[IMP] mail_gateway: another round of encoding handling improvements. WARNING: this...
authorOlivier Dony <odo@openerp.com>
Fri, 2 Jul 2010 13:44:45 +0000 (15:44 +0200)
committerOlivier Dony <odo@openerp.com>
Fri, 2 Jul 2010 13:44:45 +0000 (15:44 +0200)
bzr revid: odo@openerp.com-20100702134445-eoeu987j6smszk02

addons/mail_gateway/mail_gateway.py
addons/mail_gateway/scripts/openerp_mailgate/openerp_mailgate.py

index 087403b..e893e36 100644 (file)
@@ -29,6 +29,7 @@ import base64
 import re
 from tools.translate import _
 import logging
+import xmlrpclib
 
 _logger = logging.getLogger('mailgate')
 
@@ -173,21 +174,11 @@ class mailgate_tool(osv.osv_memory):
     _name = 'email.server.tools'
     _description = "Email Server Tools"
 
-    def _to_decode(self, s, charsets):
-        if not s:
-            return s
-        for charset in charsets:
-            if charset:
-                try:
-                    return s.decode(charset)
-                except UnicodeError:
-                    pass
-        return s.decode('latin1')
-
     def _decode_header(self, text):
+        """Returns unicode() string conversion of the the given encoded smtp header"""
         if text:
-            text = decode_header(text.replace('\r', '')) 
-        return ''.join(map(lambda x:self._to_decode(x[0], [x[1]]), text or []))

**DATASET CONTENT**
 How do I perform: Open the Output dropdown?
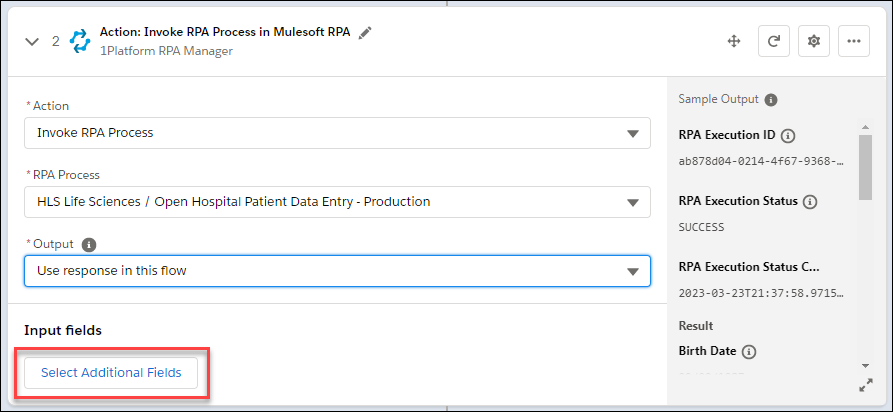tap(337, 271)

**EXERCISE TASK 1**
In the mail gateway commit, what name is passed to logging.getLogger?
**EXERCISE TASK 2**
Resume the mail gateway commit diff after its last line.

**TASK RESULT 1**
'mailgate'

**TASK RESULT 2**
+            text = decode_header(text.replace('\r', ''))
+            return ''.join([tools.ustr(x[0], x[1]) for x in text])
 
     def to_email(self,text):
         return re.findall(r'([^ ,<@]+@[^> ,]+)',text)
@@ -219,7 +210,7 @@ class mailgate_tool(osv.osv_memory):
                         'message_id': msg.get('message-id'), 
                         'references': msg.get('references'), 
                         'res_id': res_id,
-                        'user_id': uid, 
+                        'user_id': uid,
                         'attachment_ids': [(6, 0, attach)]
             }
             msg_pool.create(cr, uid, msg_data, context=context)
@@ -236,9 +227,10 @@ class mailgate_tool(osv.osv_memory):
         for res in model_pool.browse(cr, uid, res_ids, context=context):
             message_followers = model_pool.message_followers(cr, uid, [res.id])[res.id]
             message_followers_emails = self.to_email(','.join(message_followers))
-            message_recipients = self.to_email(','.join([self._decode_header(msg['from']),
+            message_recipients = self.to_email(','.join(filter(None,
+                                                         [self._decode_header(msg['from']),
                                                          self._decode_header(msg['to']),
-                                                         self._decode_header(msg['cc'])]))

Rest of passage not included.